* [TASK MATERIAL]:
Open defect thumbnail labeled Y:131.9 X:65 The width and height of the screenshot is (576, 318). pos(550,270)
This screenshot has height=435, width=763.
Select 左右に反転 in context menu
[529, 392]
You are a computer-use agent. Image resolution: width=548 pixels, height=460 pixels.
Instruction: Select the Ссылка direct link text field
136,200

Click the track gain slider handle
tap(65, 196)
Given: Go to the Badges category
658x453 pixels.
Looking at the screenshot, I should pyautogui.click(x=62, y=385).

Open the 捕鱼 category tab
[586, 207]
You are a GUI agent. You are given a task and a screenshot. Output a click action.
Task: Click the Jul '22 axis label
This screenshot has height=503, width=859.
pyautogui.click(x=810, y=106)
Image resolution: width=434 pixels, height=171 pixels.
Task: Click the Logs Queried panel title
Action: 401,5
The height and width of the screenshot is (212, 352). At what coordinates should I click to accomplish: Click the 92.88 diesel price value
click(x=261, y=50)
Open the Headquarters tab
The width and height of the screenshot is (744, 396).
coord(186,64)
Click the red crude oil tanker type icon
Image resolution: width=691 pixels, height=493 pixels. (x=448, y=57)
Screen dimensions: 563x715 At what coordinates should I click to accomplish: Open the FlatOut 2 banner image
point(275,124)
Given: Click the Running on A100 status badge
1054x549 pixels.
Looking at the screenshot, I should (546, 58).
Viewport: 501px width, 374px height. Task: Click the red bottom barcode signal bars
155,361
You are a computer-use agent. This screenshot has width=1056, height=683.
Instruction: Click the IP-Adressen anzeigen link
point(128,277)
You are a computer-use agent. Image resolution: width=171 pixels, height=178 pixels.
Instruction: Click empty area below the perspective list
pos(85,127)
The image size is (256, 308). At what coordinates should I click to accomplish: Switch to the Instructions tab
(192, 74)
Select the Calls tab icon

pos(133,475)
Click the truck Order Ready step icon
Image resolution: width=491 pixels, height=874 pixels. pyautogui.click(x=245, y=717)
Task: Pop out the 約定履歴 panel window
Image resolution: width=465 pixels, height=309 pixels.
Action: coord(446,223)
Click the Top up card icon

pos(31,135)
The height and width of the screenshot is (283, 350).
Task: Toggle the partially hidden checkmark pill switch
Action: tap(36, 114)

* [TASK TO CARRY OUT]:
Retype the entries one by one, exactly.

* [RESPONSE AREA]:
Open defect thumbnail labeled Y:131.9 X:65 The width and height of the screenshot is (576, 318). pos(550,270)
This screenshot has height=435, width=763.
Select 左右に反転 in context menu
[529, 392]
You are a computer-use agent. Image resolution: width=548 pixels, height=460 pixels.
Instruction: Select the Ссылка direct link text field
136,200

Click the track gain slider handle
tap(65, 196)
Given: Go to the Badges category
658x453 pixels.
Looking at the screenshot, I should pyautogui.click(x=62, y=385).

Open the 捕鱼 category tab
[586, 207]
You are a GUI agent. You are given a task and a screenshot. Output a click action.
Task: Click the Jul '22 axis label
This screenshot has height=503, width=859.
pyautogui.click(x=810, y=106)
Image resolution: width=434 pixels, height=171 pixels.
Task: Click the Logs Queried panel title
Action: 401,5
The height and width of the screenshot is (212, 352). At what coordinates should I click to accomplish: Click the 92.88 diesel price value
click(x=261, y=50)
Open the Headquarters tab
The width and height of the screenshot is (744, 396).
coord(186,64)
Click the red crude oil tanker type icon
Image resolution: width=691 pixels, height=493 pixels. (x=448, y=57)
Screen dimensions: 563x715 At what coordinates should I click to accomplish: Open the FlatOut 2 banner image
point(275,124)
Given: Click the Running on A100 status badge
1054x549 pixels.
Looking at the screenshot, I should (546, 58).
Viewport: 501px width, 374px height. Task: Click the red bottom barcode signal bars
155,361
You are a computer-use agent. This screenshot has width=1056, height=683.
Instruction: Click the IP-Adressen anzeigen link
point(128,277)
You are a computer-use agent. Image resolution: width=171 pixels, height=178 pixels.
Instruction: Click empty area below the perspective list
pos(85,127)
The image size is (256, 308). At what coordinates should I click to accomplish: Switch to the Instructions tab
(192, 74)
Select the Calls tab icon

pos(133,475)
Click the truck Order Ready step icon
Image resolution: width=491 pixels, height=874 pixels. pyautogui.click(x=245, y=717)
Task: Pop out the 約定履歴 panel window
Image resolution: width=465 pixels, height=309 pixels.
Action: coord(446,223)
Click the Top up card icon

pos(31,135)
The height and width of the screenshot is (283, 350).
Task: Toggle the partially hidden checkmark pill switch
Action: tap(36, 114)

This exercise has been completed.